REQUIREMENT: From the article below, list each thing that Joseph Crowley says Trump did not do after 9/11.

TEXT:
╔══
A New York City congressman tore into Republican nominee Donald Trump’s response to the September 11, 2001 terror attacks tonight, capping off several speakers who highlighted Hillary Clinton’s role in responding to the attack as the state’s senator.
“Where was Trump in the days and the months and the years after 9/11?” Congressman Joseph Crowley of Queens asked. “He didn’t stand on the pile. He didn’t lobby Congress for help. He didn’t fight for our first responders. Nope—he cashed in.”
Crowley, who spoke about a cousin in the fire department who was killed in the attacks, said that while Clinton had fought for legislation to secure funding for “local mom and pop shops,” Trump went after that money for his own businesses.
“It was one of our nation’s darkest days, but to Trump, it was just another chance to make a quick buck,” Crowley said, to boos from the crowd.
╚══
DATA SUPPLIED:
╔══
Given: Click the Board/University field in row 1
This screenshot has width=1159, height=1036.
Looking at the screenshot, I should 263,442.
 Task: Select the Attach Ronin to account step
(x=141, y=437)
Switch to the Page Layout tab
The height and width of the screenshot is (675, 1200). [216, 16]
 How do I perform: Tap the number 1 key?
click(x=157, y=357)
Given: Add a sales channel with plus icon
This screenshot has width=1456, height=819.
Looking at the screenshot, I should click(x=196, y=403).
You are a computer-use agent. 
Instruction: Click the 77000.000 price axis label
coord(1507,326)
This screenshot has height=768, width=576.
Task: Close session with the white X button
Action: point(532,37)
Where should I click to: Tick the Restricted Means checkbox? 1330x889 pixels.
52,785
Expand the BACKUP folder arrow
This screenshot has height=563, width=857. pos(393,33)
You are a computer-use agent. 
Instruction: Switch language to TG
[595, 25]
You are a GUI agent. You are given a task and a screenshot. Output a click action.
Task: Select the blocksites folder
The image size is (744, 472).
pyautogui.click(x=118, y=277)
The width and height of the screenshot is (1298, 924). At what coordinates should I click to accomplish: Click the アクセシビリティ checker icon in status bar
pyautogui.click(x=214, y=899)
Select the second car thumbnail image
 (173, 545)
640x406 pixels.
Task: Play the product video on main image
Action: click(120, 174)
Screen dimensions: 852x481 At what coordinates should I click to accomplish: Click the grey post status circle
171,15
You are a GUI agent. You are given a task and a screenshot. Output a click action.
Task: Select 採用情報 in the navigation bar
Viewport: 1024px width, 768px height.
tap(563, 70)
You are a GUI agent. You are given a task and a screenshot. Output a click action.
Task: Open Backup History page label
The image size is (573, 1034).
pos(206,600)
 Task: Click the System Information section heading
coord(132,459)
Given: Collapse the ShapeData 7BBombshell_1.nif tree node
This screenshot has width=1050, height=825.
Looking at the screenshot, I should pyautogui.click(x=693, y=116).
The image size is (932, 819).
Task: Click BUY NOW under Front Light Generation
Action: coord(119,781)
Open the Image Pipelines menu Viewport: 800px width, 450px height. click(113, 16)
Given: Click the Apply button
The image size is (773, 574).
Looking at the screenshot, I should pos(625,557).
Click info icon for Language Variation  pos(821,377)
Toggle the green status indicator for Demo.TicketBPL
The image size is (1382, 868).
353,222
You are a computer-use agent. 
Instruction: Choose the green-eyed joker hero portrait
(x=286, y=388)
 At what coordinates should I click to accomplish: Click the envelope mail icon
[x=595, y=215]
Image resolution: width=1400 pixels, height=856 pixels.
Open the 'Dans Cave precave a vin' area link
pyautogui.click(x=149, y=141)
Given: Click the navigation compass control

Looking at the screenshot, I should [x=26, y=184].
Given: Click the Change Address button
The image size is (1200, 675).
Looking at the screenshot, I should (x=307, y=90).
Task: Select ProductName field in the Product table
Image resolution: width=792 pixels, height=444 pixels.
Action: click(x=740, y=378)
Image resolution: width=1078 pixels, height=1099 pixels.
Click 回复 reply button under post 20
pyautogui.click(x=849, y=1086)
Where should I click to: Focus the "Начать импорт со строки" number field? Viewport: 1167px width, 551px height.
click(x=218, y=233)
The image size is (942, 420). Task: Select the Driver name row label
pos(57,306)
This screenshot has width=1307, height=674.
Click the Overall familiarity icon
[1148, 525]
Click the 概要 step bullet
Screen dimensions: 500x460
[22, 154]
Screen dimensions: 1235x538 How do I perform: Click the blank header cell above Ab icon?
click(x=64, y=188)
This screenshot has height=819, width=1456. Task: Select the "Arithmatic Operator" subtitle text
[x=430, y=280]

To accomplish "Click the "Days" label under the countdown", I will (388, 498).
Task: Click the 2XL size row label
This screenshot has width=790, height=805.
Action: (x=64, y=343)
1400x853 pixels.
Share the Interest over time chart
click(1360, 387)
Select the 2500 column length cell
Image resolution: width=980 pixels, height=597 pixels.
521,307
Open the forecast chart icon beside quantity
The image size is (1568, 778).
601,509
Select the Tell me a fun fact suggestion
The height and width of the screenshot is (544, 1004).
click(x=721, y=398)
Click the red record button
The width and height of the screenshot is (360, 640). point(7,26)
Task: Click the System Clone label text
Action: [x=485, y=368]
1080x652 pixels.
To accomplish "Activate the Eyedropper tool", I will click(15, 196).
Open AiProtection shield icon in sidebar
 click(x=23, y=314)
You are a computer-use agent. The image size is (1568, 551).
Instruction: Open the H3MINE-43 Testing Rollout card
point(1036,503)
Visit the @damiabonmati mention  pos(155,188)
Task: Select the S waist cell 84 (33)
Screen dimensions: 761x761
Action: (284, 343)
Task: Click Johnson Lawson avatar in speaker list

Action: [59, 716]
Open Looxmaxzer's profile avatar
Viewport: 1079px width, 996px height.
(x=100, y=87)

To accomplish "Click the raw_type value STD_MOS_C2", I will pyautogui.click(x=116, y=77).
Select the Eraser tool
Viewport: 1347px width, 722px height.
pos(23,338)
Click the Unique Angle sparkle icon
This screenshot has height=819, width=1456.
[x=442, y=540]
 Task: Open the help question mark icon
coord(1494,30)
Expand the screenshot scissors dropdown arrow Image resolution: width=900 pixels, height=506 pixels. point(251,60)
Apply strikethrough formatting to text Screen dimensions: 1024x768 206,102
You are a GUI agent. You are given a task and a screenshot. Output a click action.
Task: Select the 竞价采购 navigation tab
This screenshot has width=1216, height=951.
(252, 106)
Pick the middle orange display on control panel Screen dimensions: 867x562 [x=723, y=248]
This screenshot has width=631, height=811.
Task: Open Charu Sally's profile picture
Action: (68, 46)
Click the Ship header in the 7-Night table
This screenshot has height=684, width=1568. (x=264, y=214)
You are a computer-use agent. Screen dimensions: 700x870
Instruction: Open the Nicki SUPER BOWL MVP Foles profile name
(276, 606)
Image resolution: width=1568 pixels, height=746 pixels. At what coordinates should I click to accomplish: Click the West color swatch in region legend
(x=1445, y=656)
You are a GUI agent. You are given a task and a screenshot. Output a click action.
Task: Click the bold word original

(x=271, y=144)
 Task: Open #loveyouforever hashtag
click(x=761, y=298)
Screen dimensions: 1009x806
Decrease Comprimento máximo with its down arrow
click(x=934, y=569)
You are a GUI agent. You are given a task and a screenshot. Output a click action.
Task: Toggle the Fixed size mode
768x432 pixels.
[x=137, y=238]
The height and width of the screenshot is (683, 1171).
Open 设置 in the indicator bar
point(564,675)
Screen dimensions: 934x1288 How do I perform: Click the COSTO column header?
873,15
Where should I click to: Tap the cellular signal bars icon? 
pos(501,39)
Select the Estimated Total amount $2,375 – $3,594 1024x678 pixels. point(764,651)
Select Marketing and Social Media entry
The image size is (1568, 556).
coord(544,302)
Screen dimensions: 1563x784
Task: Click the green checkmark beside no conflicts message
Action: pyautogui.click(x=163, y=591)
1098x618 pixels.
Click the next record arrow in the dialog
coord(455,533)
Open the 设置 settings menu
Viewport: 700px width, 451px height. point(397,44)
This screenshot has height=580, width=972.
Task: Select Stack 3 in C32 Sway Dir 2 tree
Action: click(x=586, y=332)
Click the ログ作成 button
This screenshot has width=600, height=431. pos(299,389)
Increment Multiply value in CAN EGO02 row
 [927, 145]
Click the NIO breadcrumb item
╚══
WRITTEN RESPONSE:
- Stand on the pile
- Lobby Congress for help
- Fight for first responders